BAKU: OPEC and its non-OPEC partners need to reconsider if there is a need for a meeting in April, Saudi Arabia’s energy minister said on Monday, adding that there was no pressure from the United States to increase supply.
“We are not under pressure except by the market,” Khalid Al-Falih told reporters ahead of a meeting of the Joint Ministerial Monitoring Committee (JMMC) in Baku, the capital of Azerbaijan.
“As long as the levels of inventories are rising and we are far from normal levels, we will stay the course guiding the market toward balance.”
The JMMC includes major oil producers Saudi Arabia and Russia and monitors the oil market and conformity levels with supply cuts.
“There is a consensus that has also emerged that no matter what, we should stay the course until the end of June.”
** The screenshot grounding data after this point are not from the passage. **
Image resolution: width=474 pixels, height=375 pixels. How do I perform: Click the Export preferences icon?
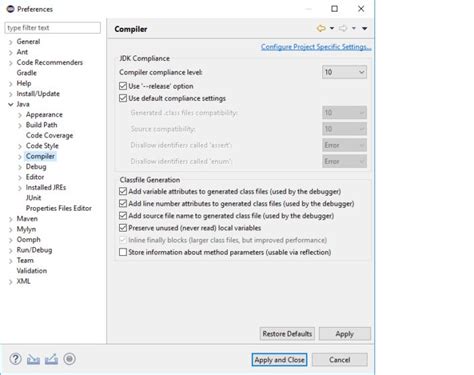pyautogui.click(x=51, y=359)
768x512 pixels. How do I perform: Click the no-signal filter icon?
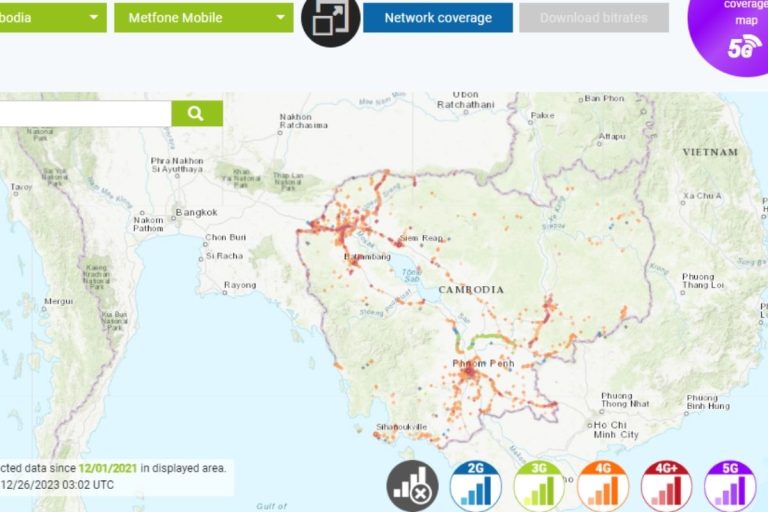pos(412,487)
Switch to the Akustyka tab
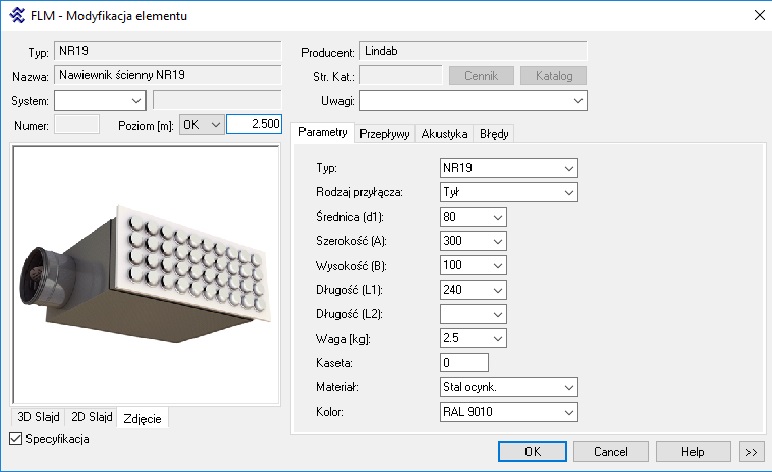This screenshot has width=772, height=472. 444,133
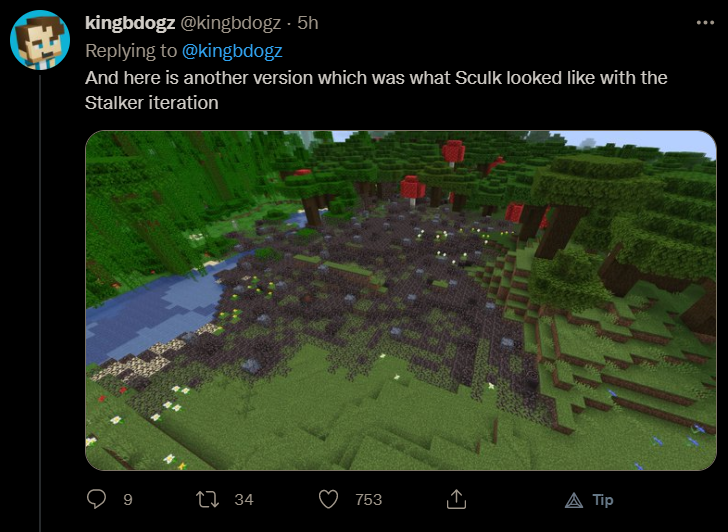Click the gray "Replying to" text

[131, 51]
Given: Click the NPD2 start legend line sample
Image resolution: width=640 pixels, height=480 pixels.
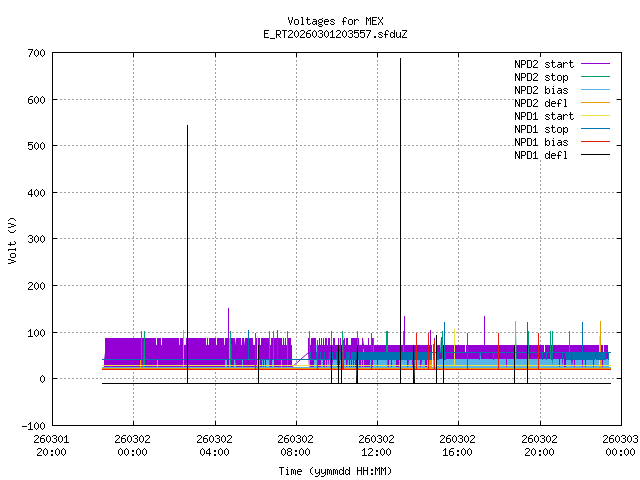Looking at the screenshot, I should point(592,63).
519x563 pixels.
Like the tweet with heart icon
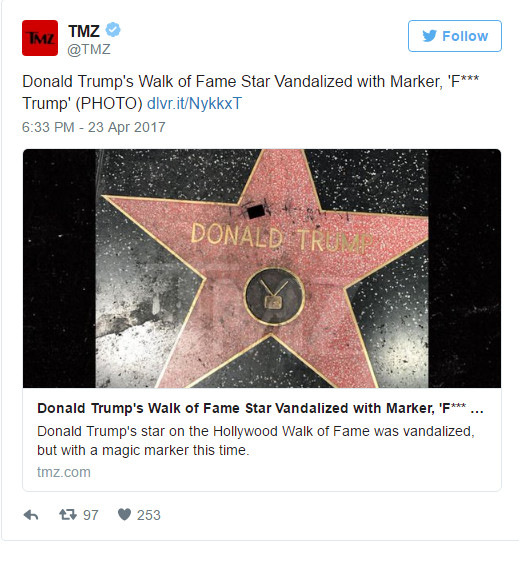click(124, 515)
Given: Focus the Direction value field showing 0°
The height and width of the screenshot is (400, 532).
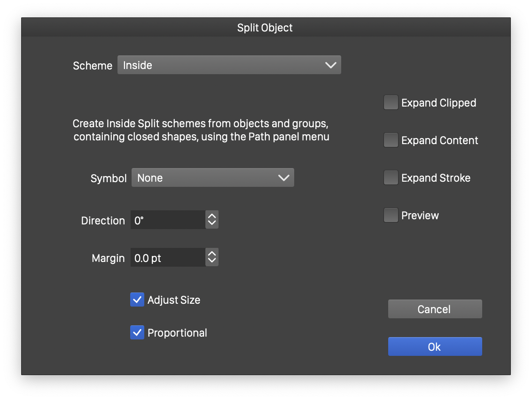Looking at the screenshot, I should tap(167, 220).
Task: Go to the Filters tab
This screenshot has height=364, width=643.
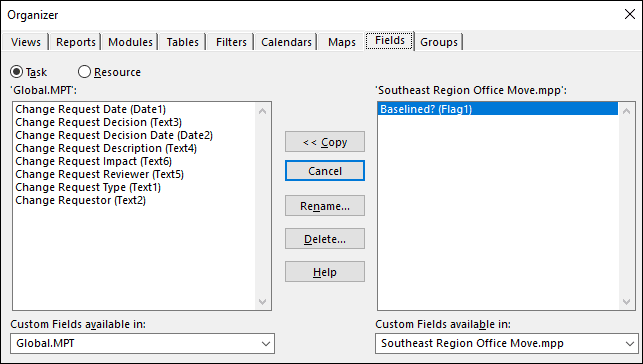Action: [x=231, y=42]
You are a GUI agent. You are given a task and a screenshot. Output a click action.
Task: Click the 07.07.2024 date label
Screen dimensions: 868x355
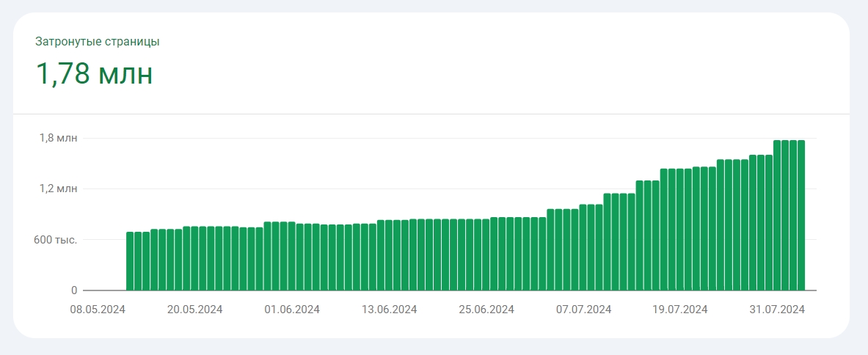[583, 310]
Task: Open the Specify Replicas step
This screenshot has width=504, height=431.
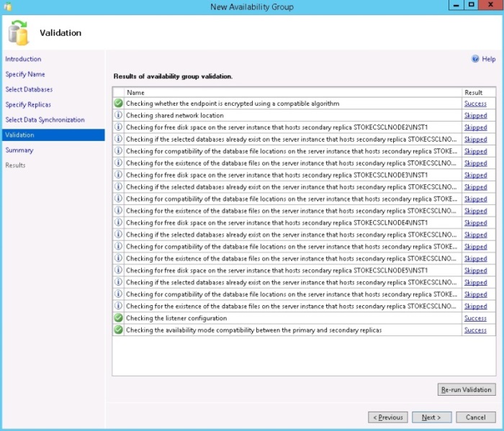Action: pos(28,104)
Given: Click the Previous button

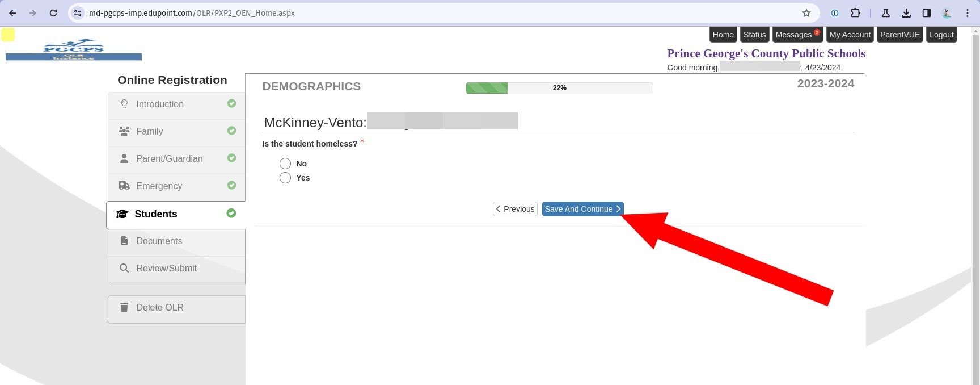Looking at the screenshot, I should tap(515, 209).
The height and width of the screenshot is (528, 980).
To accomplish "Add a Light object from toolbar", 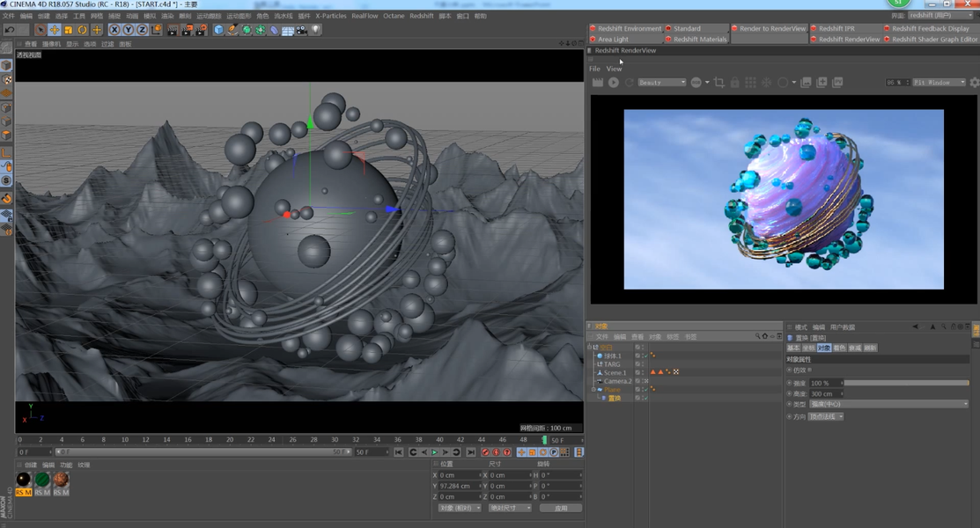I will 315,29.
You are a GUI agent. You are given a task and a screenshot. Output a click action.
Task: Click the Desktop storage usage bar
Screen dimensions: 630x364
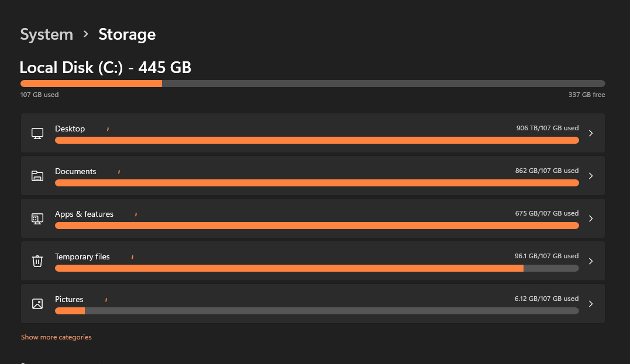[x=316, y=140]
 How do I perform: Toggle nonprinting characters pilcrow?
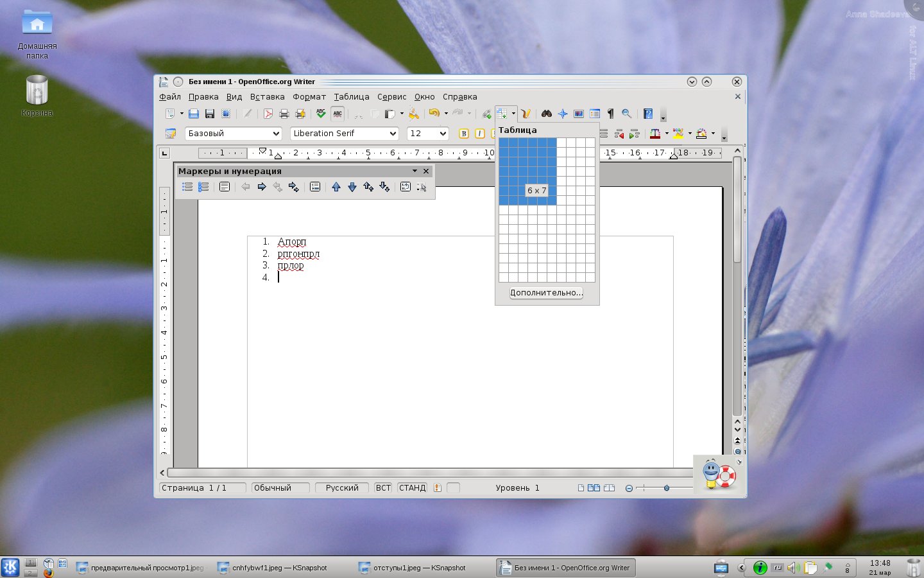click(610, 114)
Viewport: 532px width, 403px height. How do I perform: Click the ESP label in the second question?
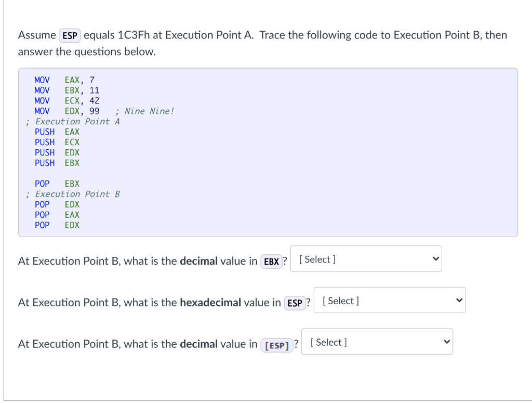(295, 303)
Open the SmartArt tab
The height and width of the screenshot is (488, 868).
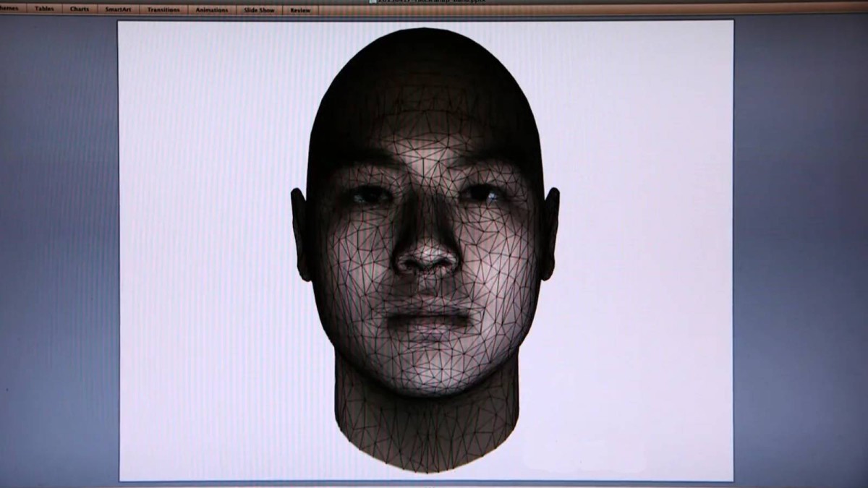pyautogui.click(x=117, y=9)
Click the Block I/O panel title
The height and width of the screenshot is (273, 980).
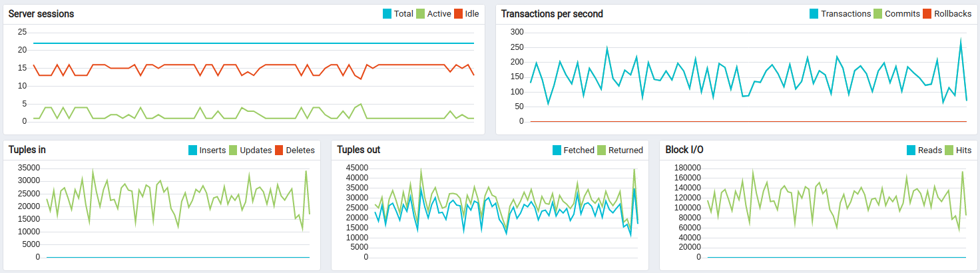pyautogui.click(x=684, y=150)
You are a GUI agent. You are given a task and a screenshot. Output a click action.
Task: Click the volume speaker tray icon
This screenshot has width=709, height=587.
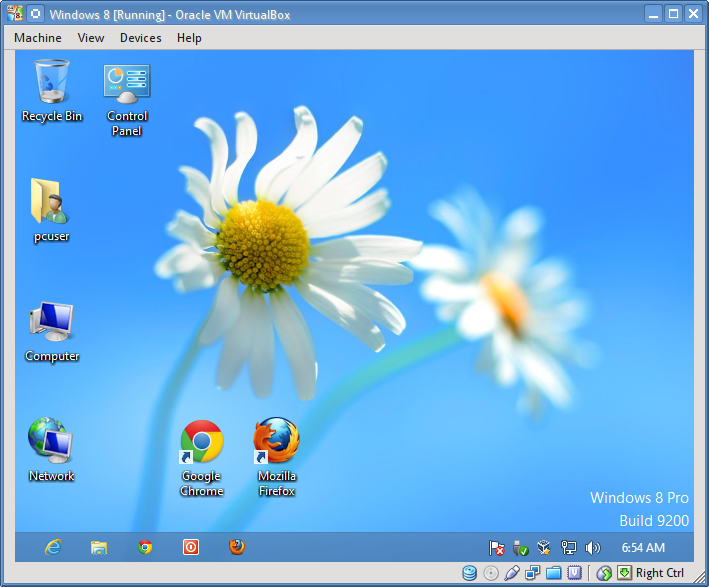tap(593, 548)
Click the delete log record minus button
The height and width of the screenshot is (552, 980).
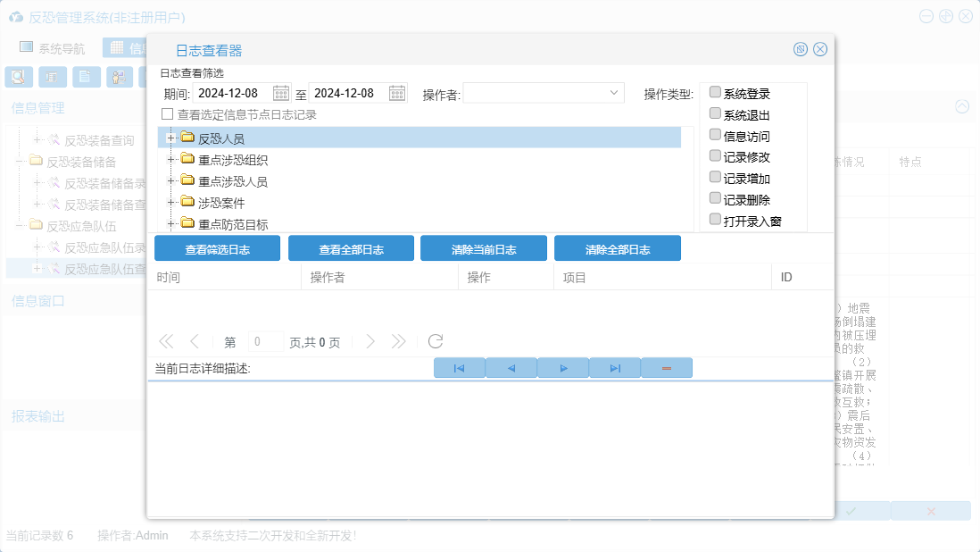[x=666, y=368]
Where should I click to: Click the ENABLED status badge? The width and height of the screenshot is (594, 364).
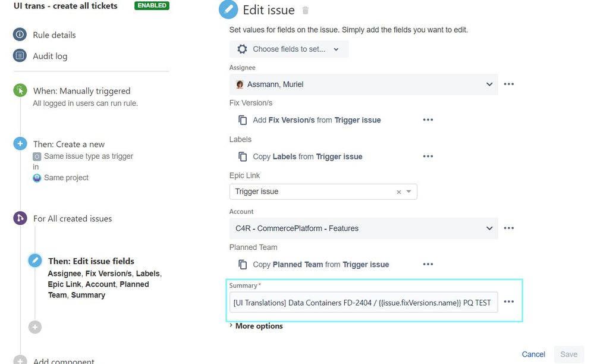coord(152,5)
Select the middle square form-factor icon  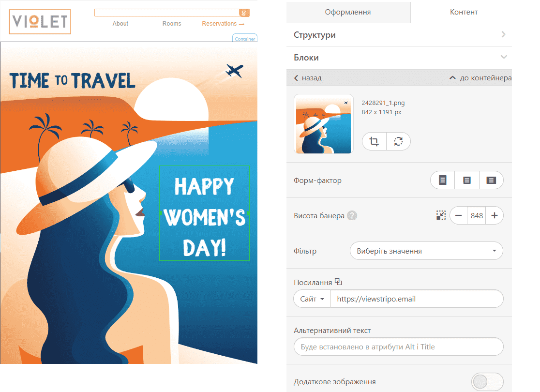pos(467,180)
Asked whether he was updated on whether the United States administration would extend the waivers it granted to buyers of Iranian crude, which are due to end in May, Al-Falih said: “Until we see it hurting consumers, until we see the impact on inventory, we are not going to change course.”
The oil producers are due to meet next in April in Vienna, but Al-Falih said this may not happen.
“The consensus we heard ... is that April will be premature to make any production decision for the second half,” Al-Falih said.
“We may not have a meeting in April,” he said, adding that the JMMC may recommend this later on Monday.